“We never give him any… time to think.”


Scrolling through Twitter, this comment by Jen Psaki, President Biden’s spokesperson really struck a chord with me. Because, actually, couldn’t this be true for many of us?


Space to reflect, to consider, to formulate ideas, to dream, to envisage, to create, to conceptualise, to….think. How often do we proactively and practically set aside our precious time to do just that?


And, I write this as someone who could frequently be described as a ‘human doing’, someone who gets so embroiled in task and work and life admin that I leave few gaps for my brain to just do its magic.


Because that’s what happens when we give ourselves space and time – and permission, perhaps most importantly of all – to think. Magic happens. We find ourselves able to travel in directions previously unknown, to uncover nuggets of gold we might never had expected, and find solutions to problems that we didn’t know we had up our sleeve.


As we embark on a new year, as we start scribbling – and adding to – a fresh ‘to do’ list, we have an opportunity to ensure that we don’t let task overwhelm all our time, leaving us with no space left to think.


And as well as making a proactive commitment to giving ourselves time to think, we can also take steps to empower our thinking in different ways.



One way I’ve found useful to do just that is through coaching. It will be no surprise that I am a fan of this, mainly because it provides sacred space to think, supported by someone else. For me, one of the best things about coaching is finding perspective that had previously been absent – and the lightbulb ‘a-ha’ moment can be satisfying, significant, and represent a step change.


And then there is Time to Think – literally. If you haven’t come across the thinking environment and Time to Think by Nancy Kline then it is definitely worth checking out.

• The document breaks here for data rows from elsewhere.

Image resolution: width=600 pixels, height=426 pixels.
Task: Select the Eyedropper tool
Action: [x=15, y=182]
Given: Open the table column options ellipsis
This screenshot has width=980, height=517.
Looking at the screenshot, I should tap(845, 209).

I use the components often in workshops and meetings and what is really profound is people having the space to consider questions, not feeling the pressure to dive in and answer.

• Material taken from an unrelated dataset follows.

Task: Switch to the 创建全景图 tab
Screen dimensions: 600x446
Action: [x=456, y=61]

Plus, I’ve got to mention meditation. Our minds are constantly full to bursting. What meditation can do is give respite from the everyday busyness. I frequently find that my thinking is sharper, my focus better, as a result of meditation.

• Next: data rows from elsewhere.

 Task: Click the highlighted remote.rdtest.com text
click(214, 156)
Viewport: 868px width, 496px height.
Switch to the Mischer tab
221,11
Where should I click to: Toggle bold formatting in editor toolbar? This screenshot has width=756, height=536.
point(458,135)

And then there’s  Getting Things Done® – David Allen’s GTD® Methodology. One of the elements of this approach is to offload all those things we carry around in our heads (everything from ‘pick up birthday card’ to ‘write board report’) so that our brains are no longer being used as filing cabinets. Again, this can make it easier to think and find focus.


But for me, perhaps the most effective tool I have found to empowering my thinking has been to not even try to think but to do something completely different instead. Like the time I was set to write a strategy and went for a run instead  – I then found said plan flowed far better when I got back.  And (*whisper it so my family don’t get any ideas about a hitherto hidden penchant for cleaning*) but my two favourite ideas came to me when I was fully immersed in tidying. The Engaging People Company wouldn’t exist were it not for an autumnal ‘spring’ clean and the When The World Paused books wouldn’t even have been a figment of my imagination had nervous energy not led me to clean my kitchen cupboards at the start of the pandemic.


The thing is, we get so caught up in believing that what we do is more important that what we think that we never give ourselves time to do the latter, putting all our efforts into the former. But whether you’re the leader of the free world or not, we all need time to think. And who knows where that thinking could lead us. Anything is possible.